The project will extend through the Christmas break and into the spring semester, but only on a voluntary basis for students who were in the class. Most expressed excitement about coming back and seeing the project to fruition.

“Definitely,” said Miranda Cochran, a fourth-year landscape architecture student from Riviera. “When you start something, you’ve got to finish it.”

Building from Design

The goal of the project, Klein said, is to teach students how to go from planning and design phase to construction documentation. The class started with each student developing a design for the plaza, and all designs were displayed so the class could comment.

Klein said there were three main criteria in designing the annex renovation. First, it had to be able to be taken apart and removed in the event the annex is ever renovated or razed for a newer building. Second, students had to use existing salvage materials from the grounds maintenance yard.

“That was like Christmas shopping,” Klein said. “They’ve got an unbelievable collection of things over there and enough brick to pave that whole thing five feet deep.”

The third condition was the design had to be something the entire class could build regardless of experience. After taking measurements of the annex pavilion, each student submitted a design, and after all comments were reviewed, a single design was developed that incorporated elements from each student’s design.

courtyard

“This is a materials and details class, so we’re learning the whole process,” said Lara Davis, a second-year graduate student from Cleburne. “If you’re going to design you’ve got to learn how pavers are laid and all the details of how it happens throughout the whole process.”

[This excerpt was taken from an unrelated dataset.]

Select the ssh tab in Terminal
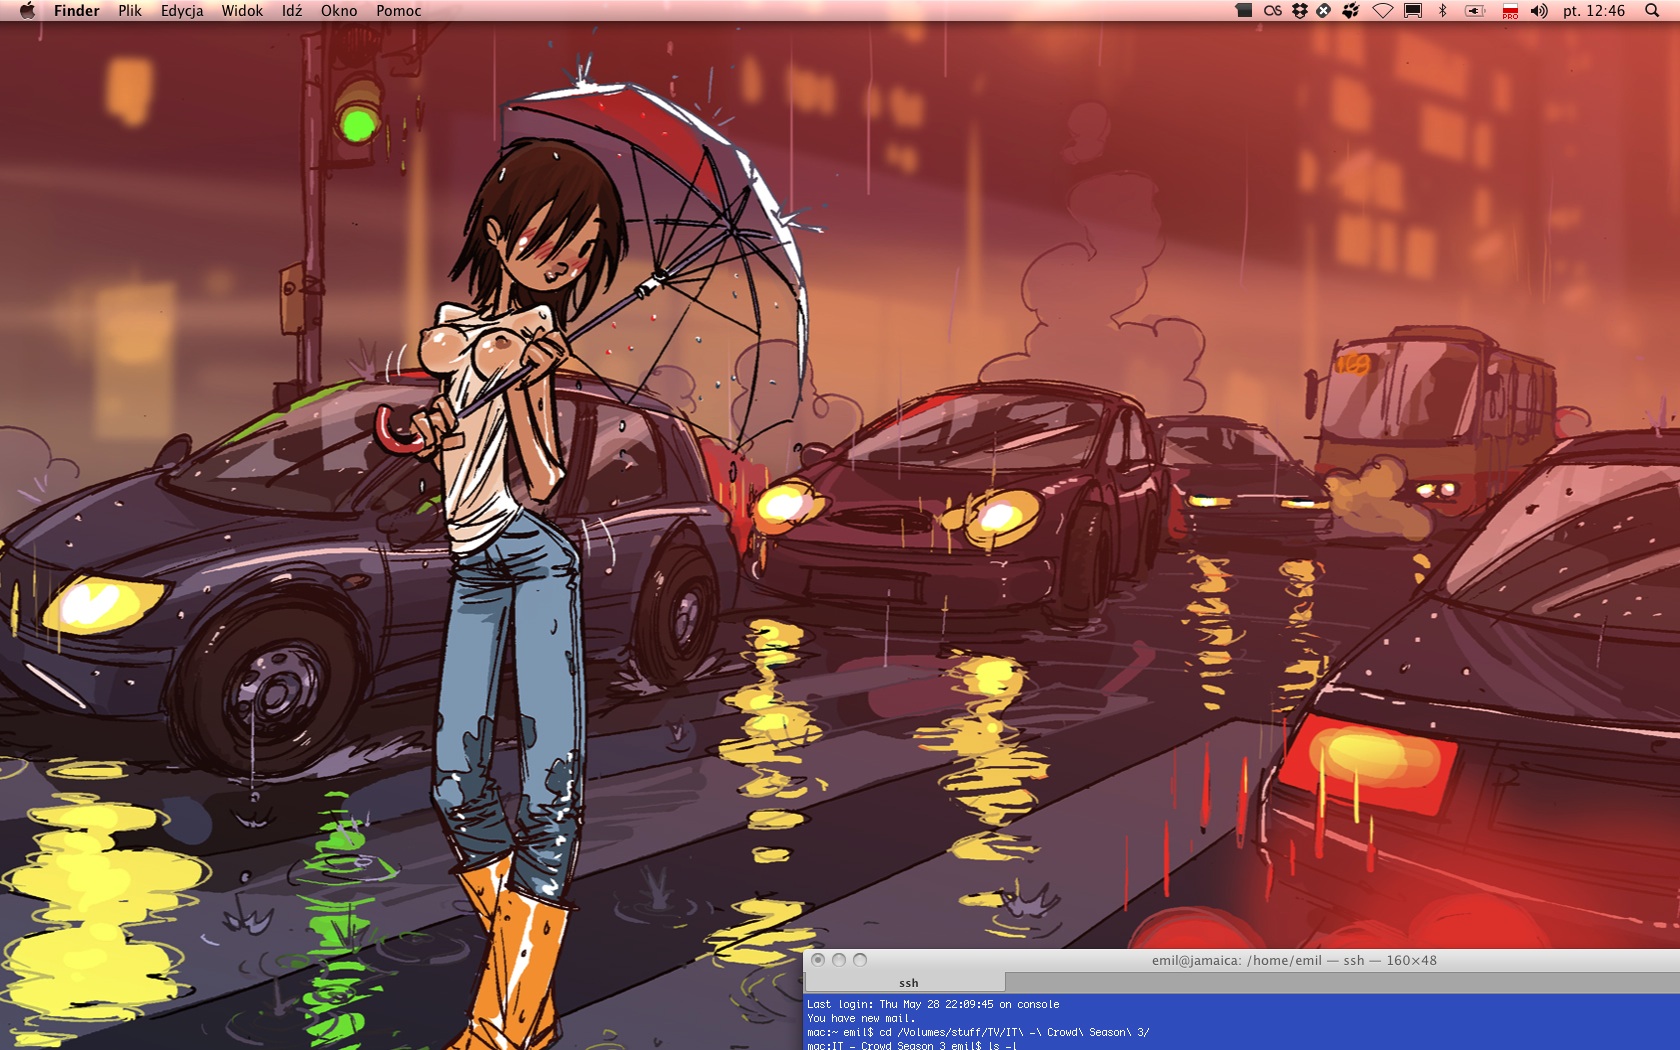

As soon as the class settled on a design and which materials to use, grounds maintenance crews removed the existing concrete and topsoil, and the students went to work – weather permitting – on preparing the ground. This aspect of the project, which had been experienced by few students, also proved to be the slowest.

“Landscape architecture really is hands-on, but we’ve never done anything like this,” Cochran said. “It’s nice to be out here and doing it yourself. It’s a good experience for them and something that you don’t normally get from your ordinary classes.”

Klein hopes to change that.

Incorporating More

Klein grew up working for his father and never really went by a design. He was told how to do something and figured it out, then later went back and developed the design. In essence, he taught the class to do it backwards from how he learned.

Despite his original intent of building from a master plan, Klein said the class process resembled, somewhat, how he’d worked.

“We planned to do a master plan, make our selections, develop the final plan, do the construction documents and use those documents to build it,” Klein said. “But that was too drawn out. We actually started building from the base plan. It got flip-flopped and we were doing construction, then using that to understand how the documents go together.”

courtyard

But the importance of experiencing both elements – design and construction – in a single class is what he’d like to incorporate more at Texas Tech. Oklahoma State has combined its landscape architecture and horticulture departments, and Klein said he would like for Texas Tech’s landscape architecture students to work more with horticulture to do gain more hands-on experience.

He’s already had discussions with Cynthia McKenney in Plant and Soil Science about collaborating with the Horticultural Gardens and Greenhouse on smaller projects. He also wants to incorporate landscape architecture students with smaller projects in other areas of the campus.

Klein added the students take a great deal of pride in adding their own touch to the campus, wanting to leave it in better shape for future Red Raiders.

This project was a good start.

“It’s been a really good experience,” Cochran said. “It’s really nice to create the design and implement it yourself with your classmates and working together as a team and seeing how things really go together.”